Thursday, February 4, 2010

School

I note in my local paper that one of Utah's legislators has suggested doing away with the 12th grade in school. His reasoning is suspect, but certainly we ought to look at ways of improving our school system.
Our schools, I feel, should have two responsibilities (besides keeping the kids out of sight and circulation). The first is to teach them about the world -- its history, construction, their place in it, all that jazz. The second is to teach to operate in that world. That's where we fall down.
Before I discuss my system, though, two thoughts: 1) We no longer live in a society where kids are necessary to the family during the summers. They don't need to slop the hogs and pull the plows, to pull that barge and tote that bale. Therefore, school should be year-round. 2) There is more information outside the school than inside. Therefore, schools should concentrate on things that a student needs a classroom setting to get.
My system, the Shook Universal Education Theorem (Or SUET), consists of two parts, each part taking one-half the school day (which should be eight hours long, not including lunch breaks). Part one is theory: history, writing, reading, geography, math, geology, all those things that impart information. Anything but the knowledge basics would be extra-curricular (and here I include band, choir, art, drama, literary studies, sports).
The second half of each day would be spent learning to work, either by studying a craft, practicing a trade, or being an apprentice, all done in a work setting (with pay) when possible.
It'll never happen, though, will it.

5 comments:

Bekkieann said...

I agree with your statement about looking for ways to improve our school system. But I am curious about one thing you suggest In your system, when are those extracurricular things, band, choir, art, drama, literary studies, sports (gym class?)taught? I'm wondering if you are suggesting they should be dropped entirely from school curriculum.

JBinford-Bell said...

Music has a mathematical base and art contributes to the use of the right brain and ergo seeing a problem from a broad perspective. Drama allows the students to express themselves other than gang settings. And even sports teaches team work and cooperation. I think they are all as valid as shop and basic tool use.

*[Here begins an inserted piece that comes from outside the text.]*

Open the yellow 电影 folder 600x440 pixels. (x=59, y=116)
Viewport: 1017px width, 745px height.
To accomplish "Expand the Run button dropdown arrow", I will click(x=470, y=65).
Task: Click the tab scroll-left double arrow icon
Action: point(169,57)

I am having trouble seeing the 2nd graders working. Making license plates perhaps?

On both your houses said...

There are always people who use logic to analyze my arguments. Troublemakers all!
Would I eliminate band,et al, from the curriculum. Depends. How much time to we have? If band is an escape from other classes, it doesn't belong in the curriculum. If a person has a passion for music, band isn't necessary. I think that making it extracurricular would simply lead to musicians sticking with it and others dropping out and the level of excellence would rise.
The point is that, if we are going to have educated people, we may have to chop some things. If you want to chop calculus, that's okay with me.
Second graders work? Sure. What can second graders do? Making license plates is a good idea.
Actually, I'd suggest that the early years, when children are really taking things in, learning like mad, absorbing knowledge like little sponges, kids should spend most of the time in school. Maybe a graduated shift in school/work time would be nice.
One thing to remember is that we once lived in an age when a person could go his or her whole life with no education at all.

On both your houses said...

I think I'm drawing a lot on my own school experience. I can't remember much of my high school experience that was either 1) very valuable, or 2) helped me to be a functioning adult. I sure had a good time, though. I was on a couple of ball teams, the school newspaper, chorus, band, yada, yada, yada.
One of the problems with our school system is that it "just growed" out of a sytem designed to make a man (sexist tag deliberate) into a "gentleman."

JBinford-Bell said...

I think what has really failed is parents. School was to teach us to learn (not pass a test) and love learning. Parents were suppose to teach us about sex, and balancing our check books.

Parents have abdicated more and more of their "duties" to the school system and then just bitched and moaned when they didn't get it right. And then it became all about getting the piece of paper. Not about really learning something.

If I got a less than acceptable grade my parents were all over me. But today they are all over the teacher.

School was never about teaching you to survive in life. Parents are suppose to be about that.